BRIEF →
Lines of the listing below that contain the string "target" are to be returned.

SUPPLIED RECORDS →
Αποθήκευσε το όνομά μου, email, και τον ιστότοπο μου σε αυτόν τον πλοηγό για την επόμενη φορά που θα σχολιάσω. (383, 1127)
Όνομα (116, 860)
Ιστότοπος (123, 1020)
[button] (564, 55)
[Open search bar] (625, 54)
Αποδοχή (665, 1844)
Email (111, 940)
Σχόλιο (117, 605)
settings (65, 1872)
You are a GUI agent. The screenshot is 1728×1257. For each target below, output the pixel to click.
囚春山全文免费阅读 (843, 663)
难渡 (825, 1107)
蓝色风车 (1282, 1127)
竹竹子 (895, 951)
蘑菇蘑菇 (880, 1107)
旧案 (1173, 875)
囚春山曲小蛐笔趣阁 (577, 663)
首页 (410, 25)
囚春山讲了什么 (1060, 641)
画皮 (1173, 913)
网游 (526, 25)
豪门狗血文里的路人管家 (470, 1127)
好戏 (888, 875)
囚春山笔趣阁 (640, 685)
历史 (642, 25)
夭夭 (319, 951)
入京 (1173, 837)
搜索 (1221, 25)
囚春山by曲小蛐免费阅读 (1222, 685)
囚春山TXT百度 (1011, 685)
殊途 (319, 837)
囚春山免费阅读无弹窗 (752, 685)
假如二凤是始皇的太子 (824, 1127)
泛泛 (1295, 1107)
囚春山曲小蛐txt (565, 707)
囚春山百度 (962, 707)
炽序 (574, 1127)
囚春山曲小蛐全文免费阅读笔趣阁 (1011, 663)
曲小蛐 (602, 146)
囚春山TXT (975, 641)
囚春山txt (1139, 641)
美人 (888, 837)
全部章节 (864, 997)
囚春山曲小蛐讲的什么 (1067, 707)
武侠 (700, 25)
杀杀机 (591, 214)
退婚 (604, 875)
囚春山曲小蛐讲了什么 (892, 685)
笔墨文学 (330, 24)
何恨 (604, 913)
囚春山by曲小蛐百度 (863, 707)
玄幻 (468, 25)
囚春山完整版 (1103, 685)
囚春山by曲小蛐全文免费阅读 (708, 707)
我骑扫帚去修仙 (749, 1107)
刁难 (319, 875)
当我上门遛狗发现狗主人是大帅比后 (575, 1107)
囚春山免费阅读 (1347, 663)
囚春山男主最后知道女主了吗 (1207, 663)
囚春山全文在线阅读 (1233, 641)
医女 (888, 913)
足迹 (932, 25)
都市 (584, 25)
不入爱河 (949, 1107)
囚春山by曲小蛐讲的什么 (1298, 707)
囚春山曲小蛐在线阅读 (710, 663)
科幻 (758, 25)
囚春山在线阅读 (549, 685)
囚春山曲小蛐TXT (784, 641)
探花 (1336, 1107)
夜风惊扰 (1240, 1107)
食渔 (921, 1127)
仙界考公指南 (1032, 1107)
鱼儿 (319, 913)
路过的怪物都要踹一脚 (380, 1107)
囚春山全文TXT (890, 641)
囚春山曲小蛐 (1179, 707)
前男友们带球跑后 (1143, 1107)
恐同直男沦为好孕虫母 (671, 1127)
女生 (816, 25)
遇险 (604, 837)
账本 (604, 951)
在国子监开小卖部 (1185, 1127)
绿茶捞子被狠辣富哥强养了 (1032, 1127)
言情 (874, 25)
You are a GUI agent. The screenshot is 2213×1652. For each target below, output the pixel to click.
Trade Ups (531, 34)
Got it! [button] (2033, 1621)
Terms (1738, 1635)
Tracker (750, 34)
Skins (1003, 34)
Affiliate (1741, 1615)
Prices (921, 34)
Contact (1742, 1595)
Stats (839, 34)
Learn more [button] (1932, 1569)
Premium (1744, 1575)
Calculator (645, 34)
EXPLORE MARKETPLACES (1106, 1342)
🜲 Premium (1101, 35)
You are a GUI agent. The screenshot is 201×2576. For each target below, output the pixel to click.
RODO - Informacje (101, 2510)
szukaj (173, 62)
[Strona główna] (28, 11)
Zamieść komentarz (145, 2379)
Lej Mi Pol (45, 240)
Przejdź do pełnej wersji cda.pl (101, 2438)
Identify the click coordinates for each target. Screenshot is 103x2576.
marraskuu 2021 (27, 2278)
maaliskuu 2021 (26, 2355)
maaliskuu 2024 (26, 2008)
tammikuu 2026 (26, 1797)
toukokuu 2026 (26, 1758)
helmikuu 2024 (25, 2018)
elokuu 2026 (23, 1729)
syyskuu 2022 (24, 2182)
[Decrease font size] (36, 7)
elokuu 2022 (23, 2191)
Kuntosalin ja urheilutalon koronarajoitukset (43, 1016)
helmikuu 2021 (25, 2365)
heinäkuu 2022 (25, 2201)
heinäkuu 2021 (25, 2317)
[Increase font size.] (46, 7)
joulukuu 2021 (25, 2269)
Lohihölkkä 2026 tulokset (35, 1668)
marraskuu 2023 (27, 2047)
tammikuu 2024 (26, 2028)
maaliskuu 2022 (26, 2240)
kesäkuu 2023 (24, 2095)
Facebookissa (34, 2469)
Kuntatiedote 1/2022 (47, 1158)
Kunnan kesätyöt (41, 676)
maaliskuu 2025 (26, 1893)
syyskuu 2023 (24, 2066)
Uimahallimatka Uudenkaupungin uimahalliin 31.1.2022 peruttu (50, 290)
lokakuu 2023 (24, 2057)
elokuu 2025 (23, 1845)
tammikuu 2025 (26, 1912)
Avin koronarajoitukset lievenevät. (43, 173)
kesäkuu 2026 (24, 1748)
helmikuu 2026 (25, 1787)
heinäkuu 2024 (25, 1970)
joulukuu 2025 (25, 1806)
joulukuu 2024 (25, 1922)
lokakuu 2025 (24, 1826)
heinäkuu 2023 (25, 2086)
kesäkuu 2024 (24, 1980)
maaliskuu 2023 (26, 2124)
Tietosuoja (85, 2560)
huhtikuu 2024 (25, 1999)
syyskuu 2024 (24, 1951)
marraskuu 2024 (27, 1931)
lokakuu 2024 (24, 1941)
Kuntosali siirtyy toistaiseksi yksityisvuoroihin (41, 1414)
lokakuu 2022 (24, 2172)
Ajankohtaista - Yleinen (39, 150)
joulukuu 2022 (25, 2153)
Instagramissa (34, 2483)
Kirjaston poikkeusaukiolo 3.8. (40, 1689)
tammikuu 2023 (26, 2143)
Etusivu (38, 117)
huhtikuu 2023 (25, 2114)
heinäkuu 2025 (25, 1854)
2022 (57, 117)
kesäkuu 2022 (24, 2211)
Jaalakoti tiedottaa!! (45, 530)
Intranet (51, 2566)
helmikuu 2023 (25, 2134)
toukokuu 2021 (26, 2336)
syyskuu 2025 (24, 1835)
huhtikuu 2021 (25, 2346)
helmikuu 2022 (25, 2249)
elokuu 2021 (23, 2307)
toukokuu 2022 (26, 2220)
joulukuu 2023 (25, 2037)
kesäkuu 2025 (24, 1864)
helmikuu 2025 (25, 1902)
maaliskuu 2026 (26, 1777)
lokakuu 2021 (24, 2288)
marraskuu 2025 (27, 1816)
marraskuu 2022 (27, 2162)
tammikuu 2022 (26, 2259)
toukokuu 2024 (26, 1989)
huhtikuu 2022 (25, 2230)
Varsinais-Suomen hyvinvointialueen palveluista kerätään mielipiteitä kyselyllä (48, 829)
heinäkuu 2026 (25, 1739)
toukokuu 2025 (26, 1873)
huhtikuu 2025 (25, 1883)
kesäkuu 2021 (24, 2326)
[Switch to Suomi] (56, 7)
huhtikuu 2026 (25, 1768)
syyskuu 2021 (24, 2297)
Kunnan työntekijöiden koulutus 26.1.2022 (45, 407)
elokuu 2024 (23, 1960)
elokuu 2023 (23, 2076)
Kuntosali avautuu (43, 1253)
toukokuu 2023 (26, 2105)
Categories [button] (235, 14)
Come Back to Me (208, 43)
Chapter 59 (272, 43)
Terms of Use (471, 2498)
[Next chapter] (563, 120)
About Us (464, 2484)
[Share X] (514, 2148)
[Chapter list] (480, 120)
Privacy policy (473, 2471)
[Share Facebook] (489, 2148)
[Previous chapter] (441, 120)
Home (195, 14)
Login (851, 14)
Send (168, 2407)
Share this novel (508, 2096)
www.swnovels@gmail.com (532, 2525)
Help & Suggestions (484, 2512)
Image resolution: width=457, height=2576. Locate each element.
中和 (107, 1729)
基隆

RESPONSE FOR THIS EXERCISE →
You are a GUI agent. The screenshot is 1728×1257. For each target below, output the pixel to click.
You are a GUI agent. The screenshot is 2213×1652. For each target below, output the pixel to click.
You are a GUI agent. The screenshot is 201×2576. For each target below, output the pixel to click.
Identify the click coordinates for each target. Screenshot is 103x2576.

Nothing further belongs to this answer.